Chaque fois que Vaunoy entrait au salon, Loup fixait sur lui ses rondes prunelles et grognait dans ses soies jusqu’à ce que M. de la Tremlays lui eût imposé péremptoirement silence. Vaunoy avait beau le flatter, il perdait sa peine. Loup, en bon Breton qu’il était, avait la tête dure et ne changeait point volontiers de sentiment.

M. de la Tremlays s’étonnait souvent de l’aversion que Loup montrait à son cousin ; cela lui donnait même parfois à réfléchir, car il tenait Loup pour un chien perspicace et de bon conseil. Mais Vaunoy, d’autre part, était si humble, si serviable, si dévoué !

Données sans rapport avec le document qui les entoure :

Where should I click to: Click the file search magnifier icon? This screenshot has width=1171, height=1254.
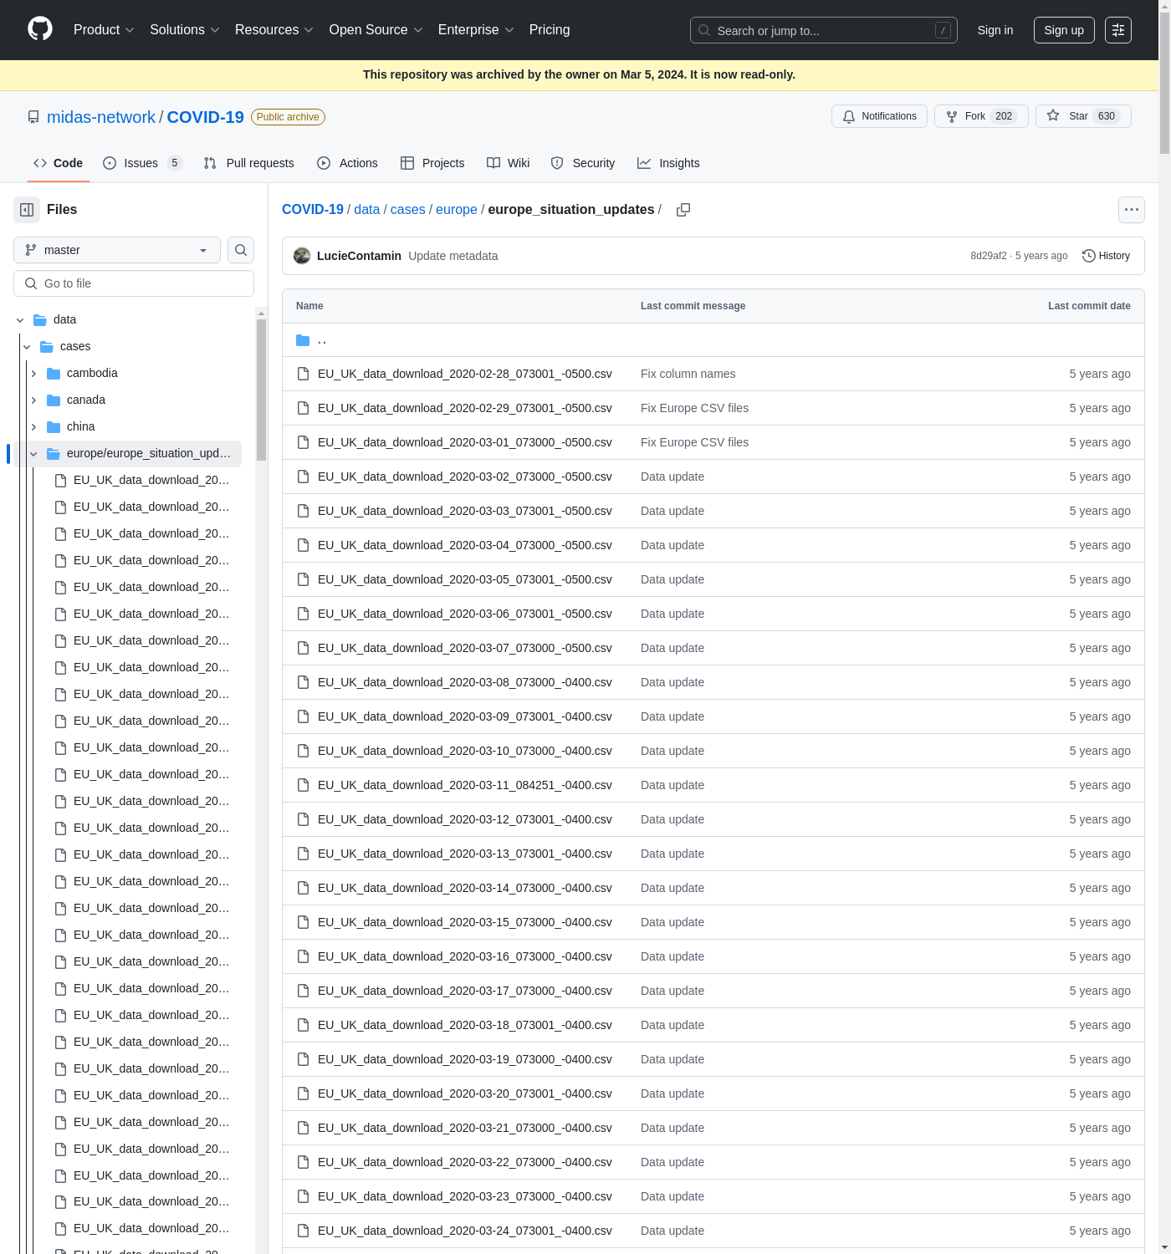(x=241, y=250)
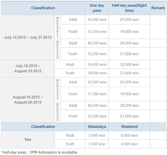Image resolution: width=167 pixels, height=155 pixels.
Task: Select the 23,000 won price cell
Action: 129,73
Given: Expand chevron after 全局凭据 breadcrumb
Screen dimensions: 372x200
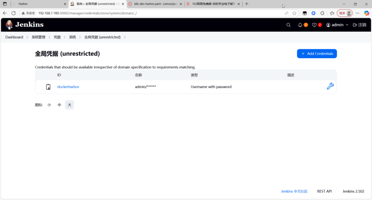Looking at the screenshot, I should pos(125,37).
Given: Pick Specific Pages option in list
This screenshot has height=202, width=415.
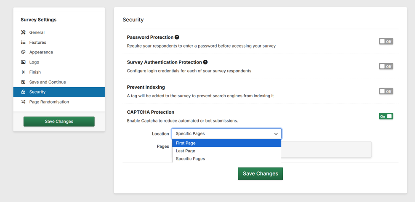Looking at the screenshot, I should (x=226, y=159).
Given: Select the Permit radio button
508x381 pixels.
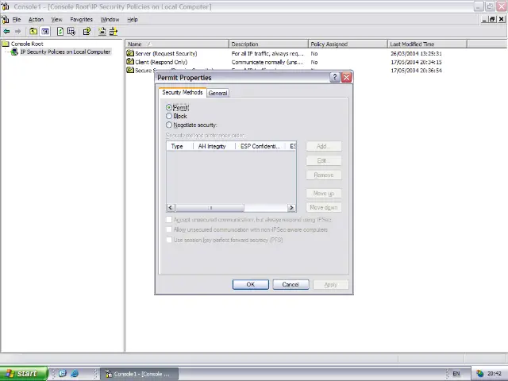Looking at the screenshot, I should (x=169, y=107).
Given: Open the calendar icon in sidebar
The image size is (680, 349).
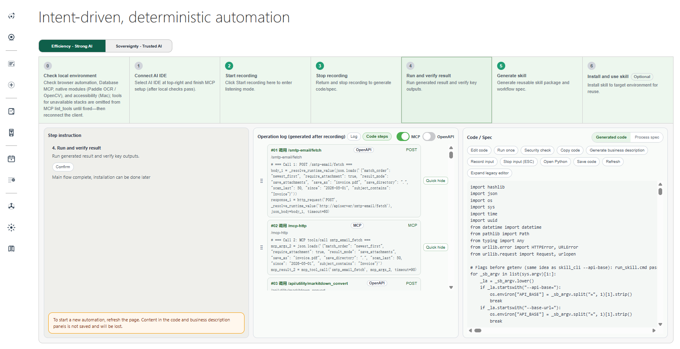Looking at the screenshot, I should [11, 159].
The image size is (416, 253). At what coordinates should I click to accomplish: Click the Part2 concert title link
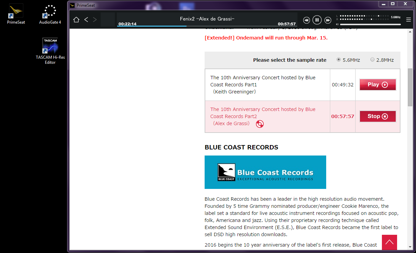coord(263,113)
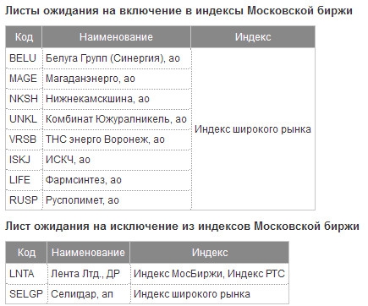Click Наименование header in inclusion table
368x306 pixels.
pyautogui.click(x=117, y=37)
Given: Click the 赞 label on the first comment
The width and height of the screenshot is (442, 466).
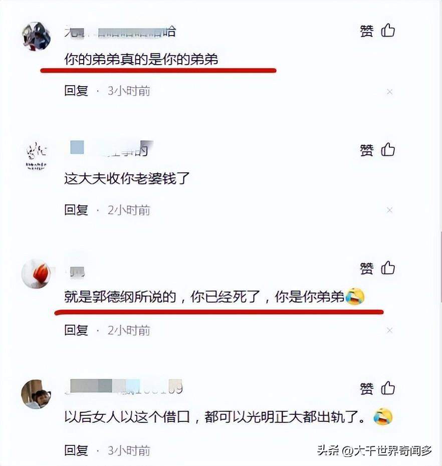Looking at the screenshot, I should (x=366, y=31).
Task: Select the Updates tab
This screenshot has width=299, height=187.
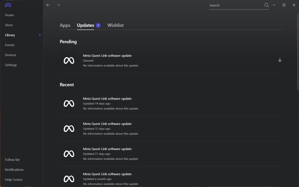Action: coord(86,25)
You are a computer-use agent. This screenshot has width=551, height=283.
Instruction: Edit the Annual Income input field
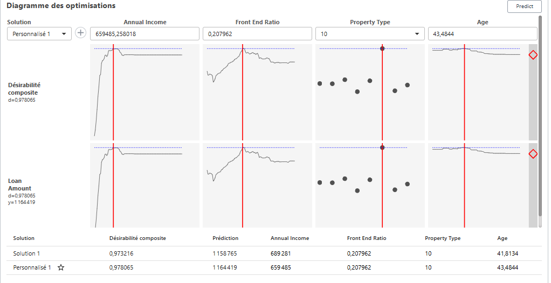point(144,34)
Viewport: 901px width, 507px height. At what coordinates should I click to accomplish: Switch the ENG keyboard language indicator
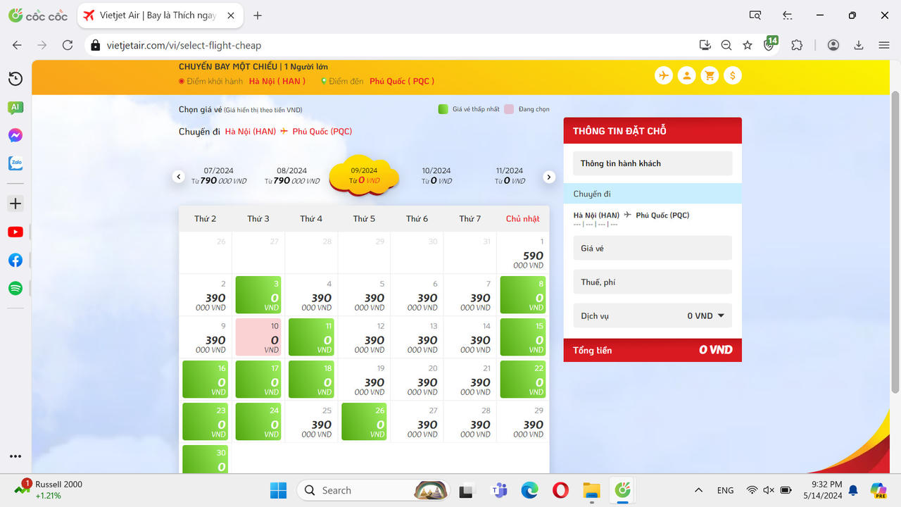[725, 489]
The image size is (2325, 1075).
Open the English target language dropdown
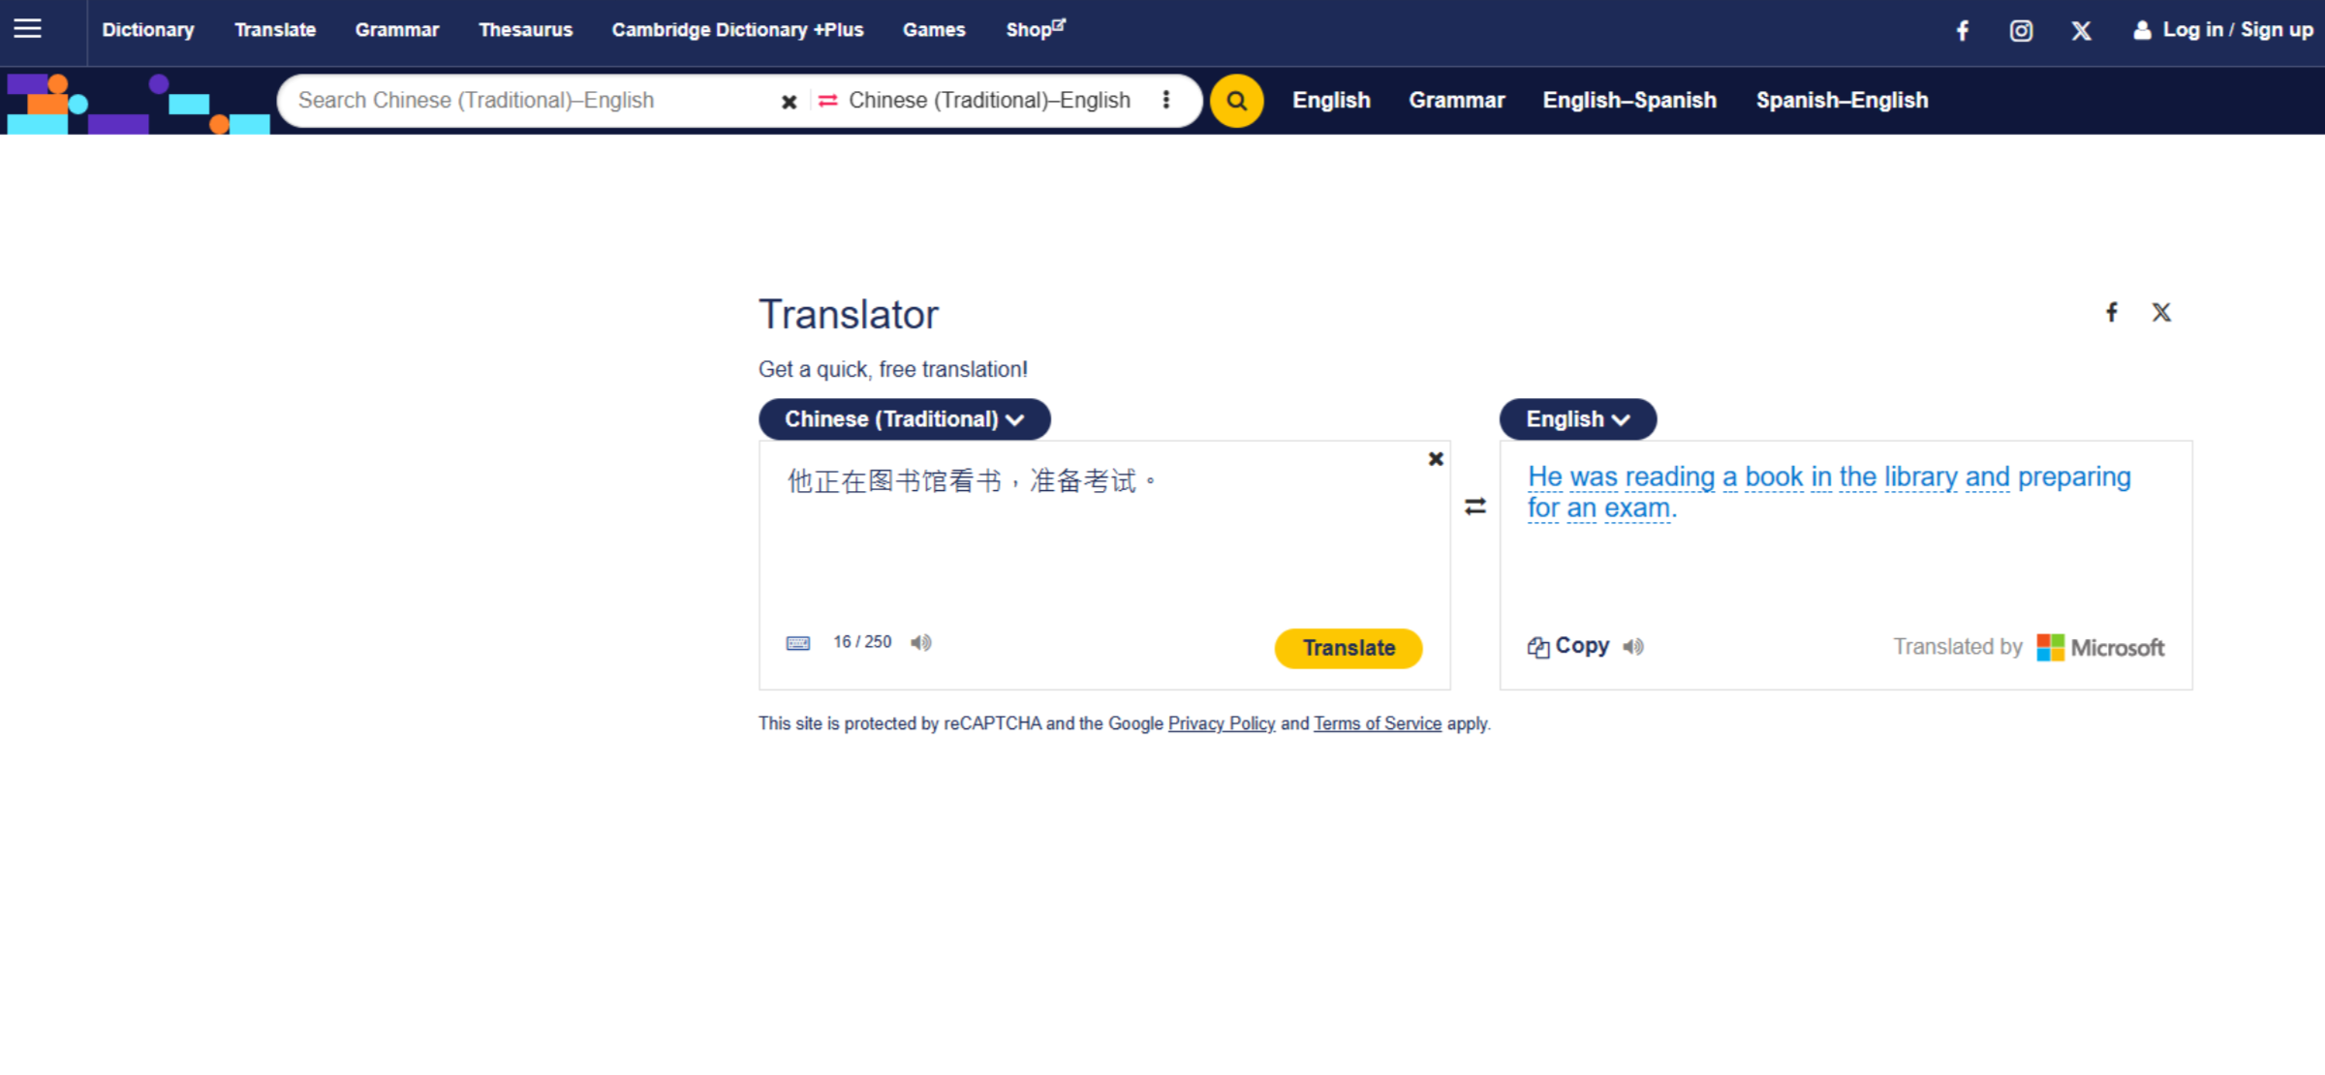tap(1577, 418)
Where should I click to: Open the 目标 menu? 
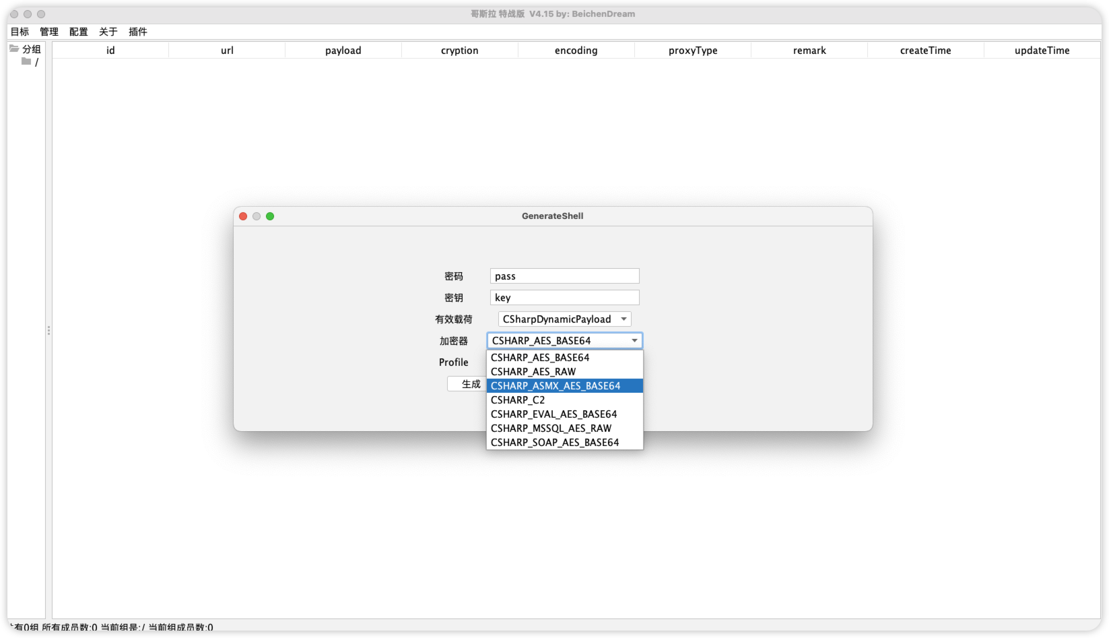point(20,32)
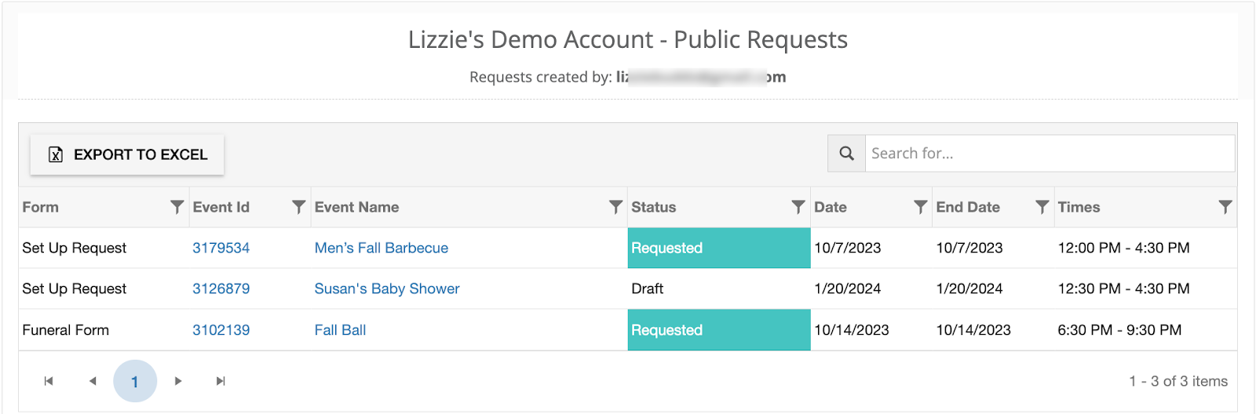Open the End Date column filter
Image resolution: width=1256 pixels, height=414 pixels.
tap(1042, 207)
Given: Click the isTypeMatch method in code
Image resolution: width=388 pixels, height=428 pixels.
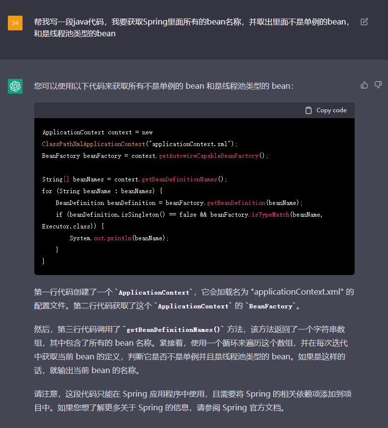Looking at the screenshot, I should coord(269,215).
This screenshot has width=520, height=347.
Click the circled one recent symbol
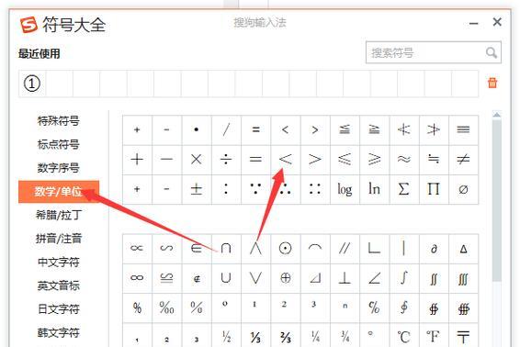[x=32, y=84]
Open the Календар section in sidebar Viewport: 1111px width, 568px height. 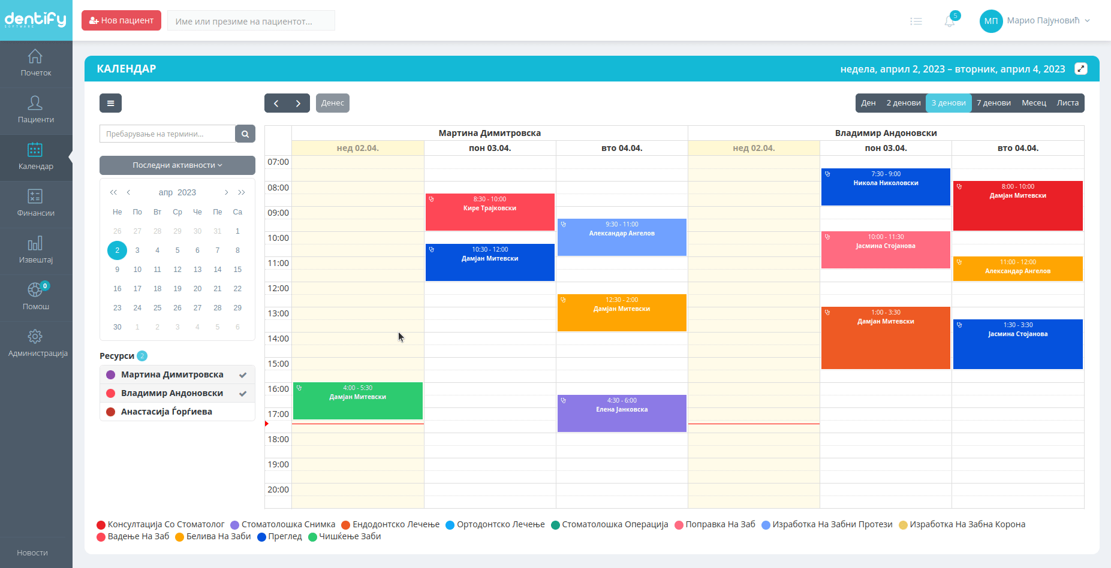[x=36, y=158]
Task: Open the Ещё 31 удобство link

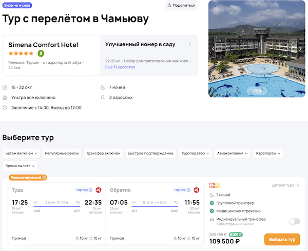Action: 120,67
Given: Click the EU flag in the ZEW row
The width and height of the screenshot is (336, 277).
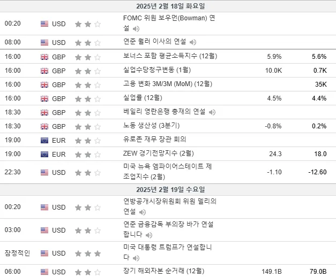Looking at the screenshot, I should 44,154.
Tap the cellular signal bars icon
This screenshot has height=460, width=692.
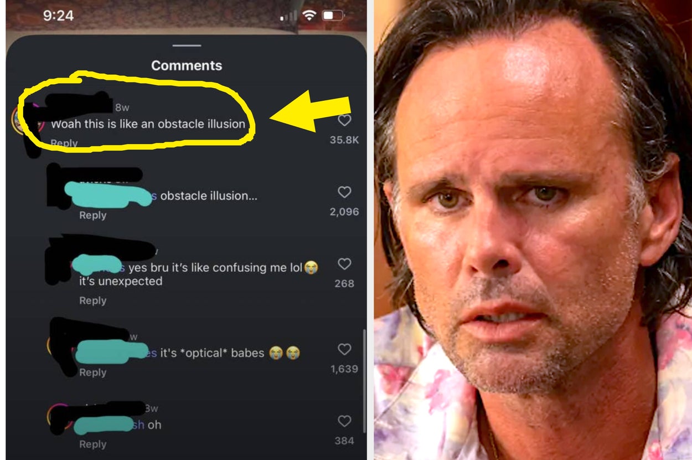click(289, 16)
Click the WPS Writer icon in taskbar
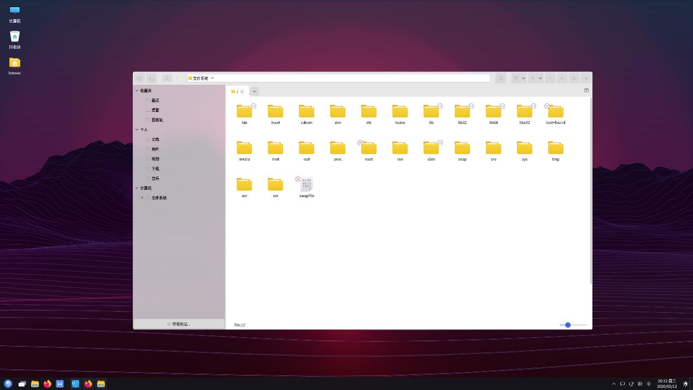This screenshot has height=390, width=693. coord(60,384)
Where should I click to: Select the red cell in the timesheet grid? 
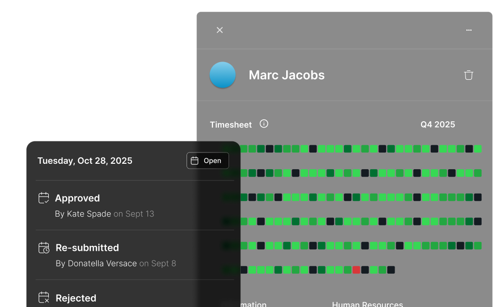tap(356, 270)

Et puis, Saint-Dieu ! il détestait si cordialement la France.

Le moyen de concevoir des soupçons contre un homme qui abhorrait ainsi M. le régent ?

Quant à Jean Blanc, sa haine était moins redoutable que celle de Loup. Jean Blanc, en effet, occupait dans l’échelle sociale une position infiniment plus humble. Il était, de son métier tailleur de cercles, passait pour idiot, et n’eût point pu soutenir son vieux père sans l’aide charitable de M. de la Tremlays. Jean Blanc était reçu dans les cuisines du château, parce que l’hospitalité bretonne accueillait hommes, mendiants et animaux avec une égale religion ; mais c’était à grand’peine qu’il conquérait sa place au feu, et il lui fallait exécuter bien des cabrioles pour désarmer le mauvais vouloir du maître d’hôtel, lors de la distribution des vivres.